TASK TO CARRY OUT :: Beginning with the line containing "You are a GUI" and ending with the line containing "The width and", write out each line of the records below exactly; pictures and lines outside that range are left out.
DATA Start Marker
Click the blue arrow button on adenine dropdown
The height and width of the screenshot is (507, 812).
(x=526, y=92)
DATA End Marker
DATA Start Marker
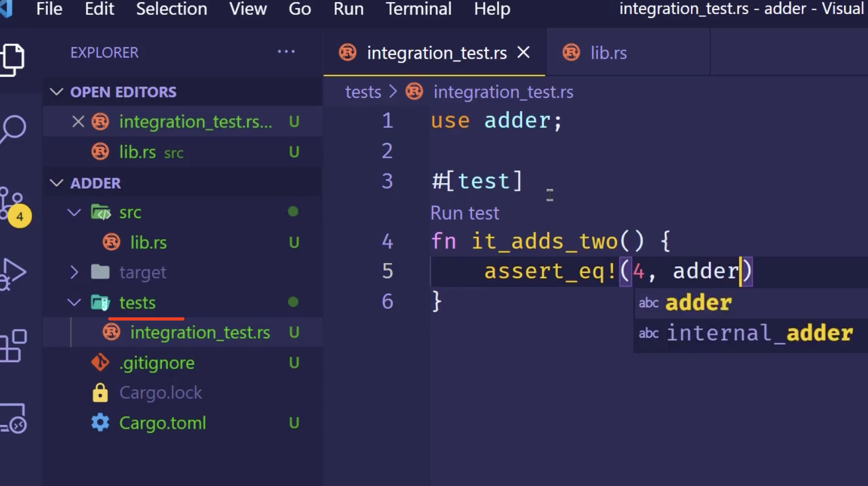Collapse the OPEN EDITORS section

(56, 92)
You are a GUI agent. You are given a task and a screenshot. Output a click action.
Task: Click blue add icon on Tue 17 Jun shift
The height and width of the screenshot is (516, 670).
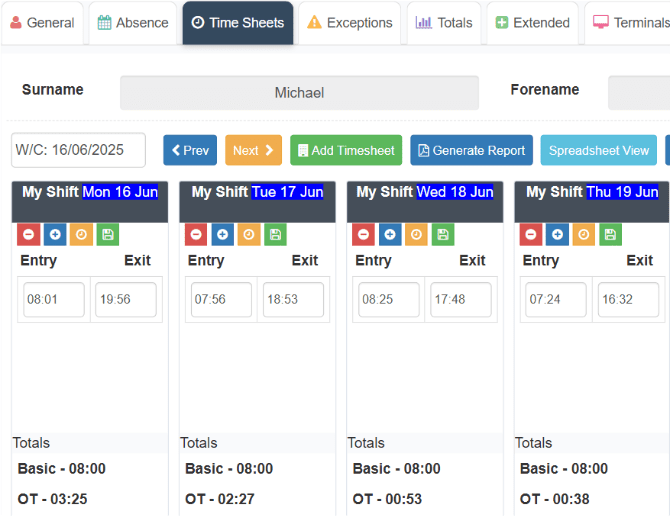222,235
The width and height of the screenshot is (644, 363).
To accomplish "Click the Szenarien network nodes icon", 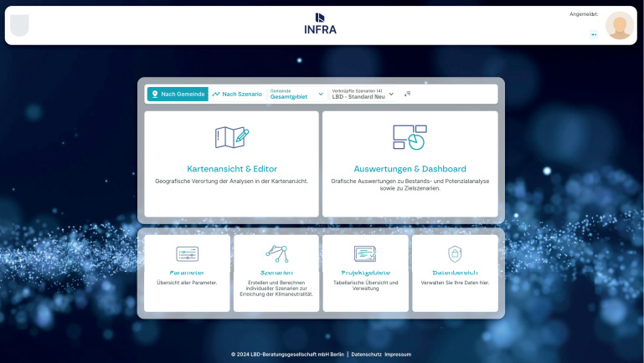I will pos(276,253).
DATA End Marker
OUTPUT OF THE EXERCISE ::
You are a GUI agent. You are given a task and a screenshot. Output a click action.
Task: Click blue add icon on Tue 17 Jun shift
The height and width of the screenshot is (516, 670).
222,235
The width and height of the screenshot is (644, 363).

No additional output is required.